Germany’s highest court takes issue with the European Central Bank
Its decision imperils the EU’s entire legal order

THE MAGNIFICENT scarlet robes that adorn the judges of Germany’s constitutional court trace their origins to a spot of judicial attention-seeking. Soon after the court was established in 1951, its judges decided they needed to distinguish themselves from their peers on the Federal Court of Justice, and recruited a theatrical costumier to update their look. Yet, as the judges showed on May 5th, their rulings can be even more eye-catching than their attire.
This week’s ruling took aim at the Public Sector Purchase Programme (PSPP), a quantitative-easing scheme established by the European Central Bank in 2015. Over the years a gaggle of conservative German academics, lawyers and hangers-on have regularly visited Karlsruhe, where the court sits, to challenge the legality of the ECB’s monetary tools. The court has issued various warnings and red lines in response.
But this week it went further, ruling that the bank had not properly applied a “proportionality” test to the PSPP that would have accounted for its economic side-effects, and that German politicians should have challenged it.
Worse, the judges said that the European Court of Justice (ECJ), the EU’s top court, which had opined on the case at Karlsruhe’s request, had not checked the ECB’s homework properly.
It will take months for the ruling’s full consequences to unfold. But in the short term little will change. The PSPP looks safe. Karlsruhe rejected the plaintiffs’ claims that it violates the EU ban on monetary financing of governments. Instead, it gave the ECB three months to justify its bond-buying.
The bank’s battalion of lawyers can probably pass this test—though the ECB may refuse to be ordered around by a mere national court. The German government may then have to get involved. Ultimately the Bundesbank, which like all euro-zone central banks buys its own government’s debt on behalf of the ECB, could have to sell holdings worth around €550bn ($593bn). But even then the PSPP would probably find a way to muddle on.
More troubling is the cloud the court has cast over all ECB actions. Next in line is its €750bn Pandemic Equity Purchase Programme (PEPP), which aims to inject liquidity and to lower bond spreads in countries like Italy walloped by covid-19.
To maximise the bank’s firepower, Christine Lagarde, its president, reserved for the PEPP the right to relax some of the usual rules on which bonds it may buy.
But Karlsruhe relied on such rules in its explanation of why PSPP did not amount to monetary financing.

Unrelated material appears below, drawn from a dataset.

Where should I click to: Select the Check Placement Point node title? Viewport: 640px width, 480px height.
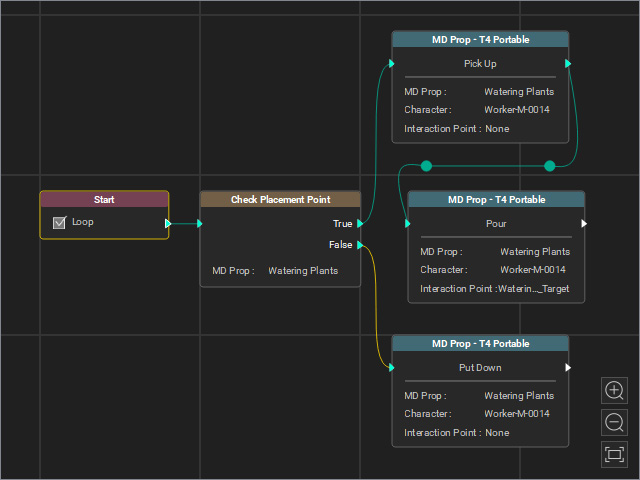tap(280, 200)
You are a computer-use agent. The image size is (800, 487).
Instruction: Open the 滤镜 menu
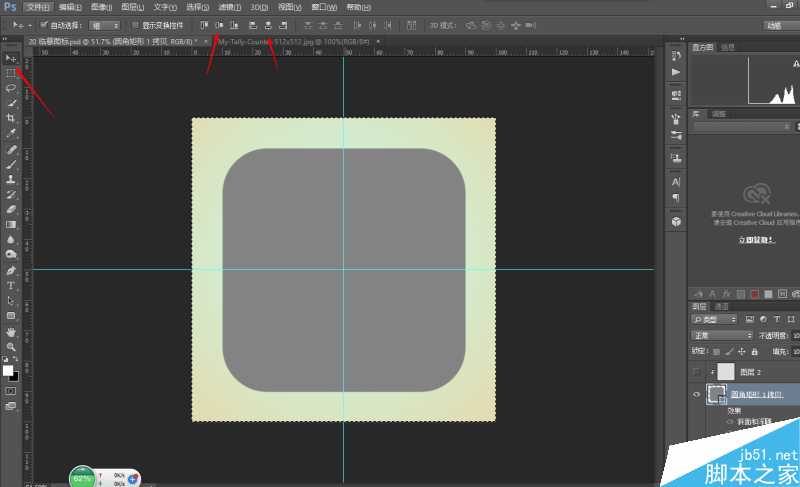pyautogui.click(x=229, y=7)
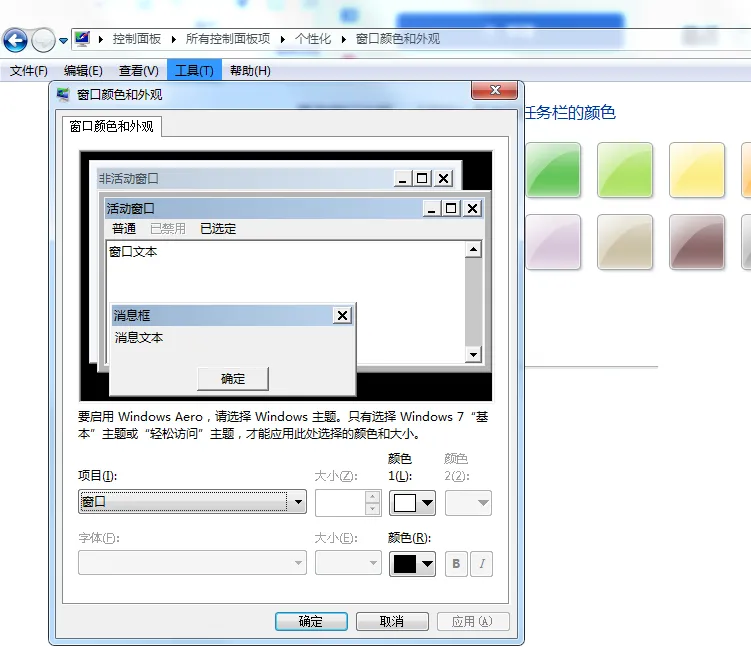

This offers an obvious line of attack to the plaintiffs, who seem certain to launch a case against the PEPP.
And investors may start to doubt whether the ECB will implement the scheme as decisively as it otherwise might.
“At some point the ECB is going to lose credibility with markets,” says Sebastian Grund, a Fulbright scholar at Harvard and former ECB economist.
The larger battle
Ultimately the ECB is just collateral damage in a long-running tussle between the German and EU courts. Karlsruhe has jabbed at the ECJ for years, in rulings covering EU treaties, extraditions and much besides. The court does recognise the ECJ as the final arbiter of EU law. But the judges also reserved the right to declare that the ECJ acted outside its legal competence by failing properly to assess the proportionality of the PSPP (it dismissed the ECJ’s verdict as “not comprehensible”).
Familiar to veteran Karlsruhe-watchers, this argument rests on the contention that because the EU is not a federal state, national courts may step in if they judge the ECJ to be acting outside the competences governments have granted it. But who should take precedence?
This challenge to the EU’s supreme legal authority has not gone unnoticed elsewhere. The deputy justice minister of Poland, which has been locked in rule-of-law wrangles with the EU for years, said (tendentiously) that the Karlsruhe ruling was of “tremendous importance” to his own country’s disputes.
Others speculated that a southern European court might one day rule against the ECB for failing to give due weight to employment or growth effects in its decision-making. Fearing a leaching of the EU’s legal authority, the European Commission may in time feel obliged to open an infringement case against Germany.
Some optimists spot opportunity in crisis. For years the ECB has in vain urged the euro zone’s governments to balance its monetary firepower by doing more on the fiscal front. By highlighting the perils of forcing the ECB to shoulder the entire burden, the ruling may jolt politicians—Germans, above all—into action.
The EU’s negotiations over a post-covid recovery fund offer a timely chance to conduct that debate. Yet governments have taken every opportunity to duck it in the past.
A related view is that Karlsruhe helps the EU by drawing attention to its creaking legal edifice. The judges have long sought to remove the air of stealth from rows over legal authority in the EU, says Robert Klotz, a Freiburg-based lawyer and research associate.
But it is a risky path to tread.
“This is about the European legal order,” says Olli Rehn, who sits on the ECB’s governing council as head of Finland’s central bank. “Not national courts, but the European Court of Justice has exclusive jurisdiction over the ECB. This is an existential question for the EU.”